According to another further embodiment, a pair of posts extend from each hub parallel with an axis of rotation of the pair of hubs. The pair of bars is connected to the pair of posts.

According to an even further embodiment, the pair of bars are at least partially hollow, and the pairs of posts are each received within a terminal end of one of the pair of bars.

According to another even further embodiment, a plurality of fasteners is each installed into one of the pairs of posts to expand each post within the corresponding bars to fasten the pair of bars to the pairs of posts.

According to another even further embodiment, a plurality of slits are formed in each of the pairs of posts to permit expansion of the pairs of posts upon installation of the plurality of fasteners.

According to another further embodiment, each of the pairs of posts has a radially asymmetrical cross-section. Each of the pair of bars has a radially asymmetrical cross-section to minimize rotation of each of the pair of bars relative to the pairs of posts.

According to another further embodiment, at least one spring-loaded mechanism is supported upon one of the pair of hubs. At least one detent is formed in one of the pair of spaced apart brackets and aligned to receive the at least one spring-loaded mechanism to maintain a rotary position of the pair of hubs relative to the pair of spaced apart brackets.

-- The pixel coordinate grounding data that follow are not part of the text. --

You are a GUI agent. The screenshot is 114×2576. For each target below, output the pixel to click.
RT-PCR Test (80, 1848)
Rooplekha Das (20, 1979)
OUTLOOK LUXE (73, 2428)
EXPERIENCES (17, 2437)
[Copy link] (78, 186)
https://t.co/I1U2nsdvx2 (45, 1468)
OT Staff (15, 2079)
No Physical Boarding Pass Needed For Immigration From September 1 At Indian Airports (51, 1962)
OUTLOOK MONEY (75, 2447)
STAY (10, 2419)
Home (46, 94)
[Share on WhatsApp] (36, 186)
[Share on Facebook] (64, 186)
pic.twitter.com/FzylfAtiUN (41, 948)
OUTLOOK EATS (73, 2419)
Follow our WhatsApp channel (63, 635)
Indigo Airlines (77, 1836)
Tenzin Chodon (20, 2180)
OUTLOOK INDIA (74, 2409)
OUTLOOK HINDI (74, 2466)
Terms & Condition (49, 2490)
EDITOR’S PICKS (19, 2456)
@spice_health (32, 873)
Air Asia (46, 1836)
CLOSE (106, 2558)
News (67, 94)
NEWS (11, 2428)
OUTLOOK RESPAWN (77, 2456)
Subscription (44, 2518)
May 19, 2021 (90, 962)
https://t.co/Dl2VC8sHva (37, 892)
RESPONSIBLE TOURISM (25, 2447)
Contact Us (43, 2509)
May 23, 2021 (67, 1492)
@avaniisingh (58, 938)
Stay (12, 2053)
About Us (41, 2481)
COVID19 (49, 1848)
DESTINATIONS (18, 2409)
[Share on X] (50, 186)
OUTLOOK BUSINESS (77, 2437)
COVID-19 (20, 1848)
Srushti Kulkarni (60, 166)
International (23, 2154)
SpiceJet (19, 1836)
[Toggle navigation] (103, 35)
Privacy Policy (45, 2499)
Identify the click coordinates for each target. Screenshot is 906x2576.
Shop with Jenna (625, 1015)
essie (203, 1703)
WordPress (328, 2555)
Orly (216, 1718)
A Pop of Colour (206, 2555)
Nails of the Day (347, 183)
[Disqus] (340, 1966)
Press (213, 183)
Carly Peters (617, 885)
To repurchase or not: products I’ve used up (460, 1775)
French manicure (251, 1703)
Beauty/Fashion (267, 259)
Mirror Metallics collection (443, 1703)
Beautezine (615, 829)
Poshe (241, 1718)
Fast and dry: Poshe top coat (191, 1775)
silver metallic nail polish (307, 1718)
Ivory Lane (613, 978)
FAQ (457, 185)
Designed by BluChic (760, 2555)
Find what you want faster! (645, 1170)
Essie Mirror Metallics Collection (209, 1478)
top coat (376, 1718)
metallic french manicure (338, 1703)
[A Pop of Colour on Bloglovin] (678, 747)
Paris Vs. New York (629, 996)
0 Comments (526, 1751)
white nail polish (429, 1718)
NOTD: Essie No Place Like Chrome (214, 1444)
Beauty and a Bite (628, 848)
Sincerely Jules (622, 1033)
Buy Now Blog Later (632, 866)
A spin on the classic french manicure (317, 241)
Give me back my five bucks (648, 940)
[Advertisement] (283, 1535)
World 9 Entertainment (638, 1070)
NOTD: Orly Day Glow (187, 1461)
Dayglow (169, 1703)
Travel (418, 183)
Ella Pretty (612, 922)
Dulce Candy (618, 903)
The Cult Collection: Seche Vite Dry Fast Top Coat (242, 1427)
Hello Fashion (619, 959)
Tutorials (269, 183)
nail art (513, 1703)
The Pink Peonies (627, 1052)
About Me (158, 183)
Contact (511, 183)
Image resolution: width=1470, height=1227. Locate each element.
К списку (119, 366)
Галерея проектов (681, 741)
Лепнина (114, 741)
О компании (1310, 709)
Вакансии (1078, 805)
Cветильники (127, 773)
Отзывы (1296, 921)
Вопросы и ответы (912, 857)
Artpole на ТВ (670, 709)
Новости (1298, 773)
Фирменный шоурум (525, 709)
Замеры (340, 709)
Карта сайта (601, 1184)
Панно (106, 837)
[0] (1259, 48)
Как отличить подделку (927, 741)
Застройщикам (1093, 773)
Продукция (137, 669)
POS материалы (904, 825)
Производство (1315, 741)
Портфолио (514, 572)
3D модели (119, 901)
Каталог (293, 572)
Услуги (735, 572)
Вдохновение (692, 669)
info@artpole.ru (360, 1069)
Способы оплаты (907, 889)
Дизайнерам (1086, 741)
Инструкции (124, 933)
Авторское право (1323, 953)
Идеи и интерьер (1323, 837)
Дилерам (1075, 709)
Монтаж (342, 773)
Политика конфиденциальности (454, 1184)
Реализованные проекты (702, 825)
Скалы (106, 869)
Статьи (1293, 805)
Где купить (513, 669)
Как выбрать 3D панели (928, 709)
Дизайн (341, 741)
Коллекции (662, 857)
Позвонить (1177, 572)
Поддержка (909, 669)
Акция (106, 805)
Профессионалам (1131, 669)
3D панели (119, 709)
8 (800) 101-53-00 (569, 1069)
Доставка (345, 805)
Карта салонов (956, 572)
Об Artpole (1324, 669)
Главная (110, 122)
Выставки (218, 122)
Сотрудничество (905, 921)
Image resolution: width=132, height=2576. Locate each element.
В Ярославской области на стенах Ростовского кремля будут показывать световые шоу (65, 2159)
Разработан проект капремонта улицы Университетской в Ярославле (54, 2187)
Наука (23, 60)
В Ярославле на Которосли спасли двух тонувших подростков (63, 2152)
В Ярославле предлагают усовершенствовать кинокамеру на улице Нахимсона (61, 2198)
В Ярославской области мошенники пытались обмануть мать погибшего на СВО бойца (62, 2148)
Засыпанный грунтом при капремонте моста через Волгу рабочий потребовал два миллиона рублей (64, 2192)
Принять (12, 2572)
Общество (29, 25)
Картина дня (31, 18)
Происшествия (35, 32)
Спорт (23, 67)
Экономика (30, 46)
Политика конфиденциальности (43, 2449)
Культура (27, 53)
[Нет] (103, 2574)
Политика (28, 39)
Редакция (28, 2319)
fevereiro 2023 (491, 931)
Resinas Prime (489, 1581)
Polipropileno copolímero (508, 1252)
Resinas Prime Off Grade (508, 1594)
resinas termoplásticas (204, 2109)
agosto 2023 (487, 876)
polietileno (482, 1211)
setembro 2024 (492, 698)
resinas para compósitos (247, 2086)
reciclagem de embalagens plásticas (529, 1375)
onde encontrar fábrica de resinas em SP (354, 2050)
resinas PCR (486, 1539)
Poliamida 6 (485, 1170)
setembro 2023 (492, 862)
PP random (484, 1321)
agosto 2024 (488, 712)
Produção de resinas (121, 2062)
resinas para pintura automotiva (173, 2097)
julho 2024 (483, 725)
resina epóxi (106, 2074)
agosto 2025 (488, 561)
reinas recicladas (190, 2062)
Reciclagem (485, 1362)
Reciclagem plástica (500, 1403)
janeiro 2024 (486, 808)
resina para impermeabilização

According to another further embodiment, the pair of spaced apart brackets are further defined as a pair of spaced apart rails for translation in a length direction of the pair of spaced apart rails.

According to another further embodiment, the storage assembly is packaged separately from a frame to support the pair of spaced apart brackets.

According to another further embodiment, a frame is provided to support the pair of spaced apart brackets.

According to another embodiment, a method of assembling a storage system installs a plurality of spaced apart upright frame members. A pair of horizontal cross members are installed to the plurality of spaced apart upright frame members. A storage assembly is provided with a pair of spaced apart brackets. A pair of hubs is each pivotally connected to one of the pair of spaced apart brackets. A rotary limit is connected to one of the pair of hubs and one of the pair of spaced apart brackets to limit the pair of hubs to a range of rotation relative to the pair of spaced apart brackets. A pair of bars is each connected to the pair of hubs to rotate with the pair of hubs to support and store articles upon the pair of bars. The pair of spaced apart brackets are installed to the pair of horizontal cross members.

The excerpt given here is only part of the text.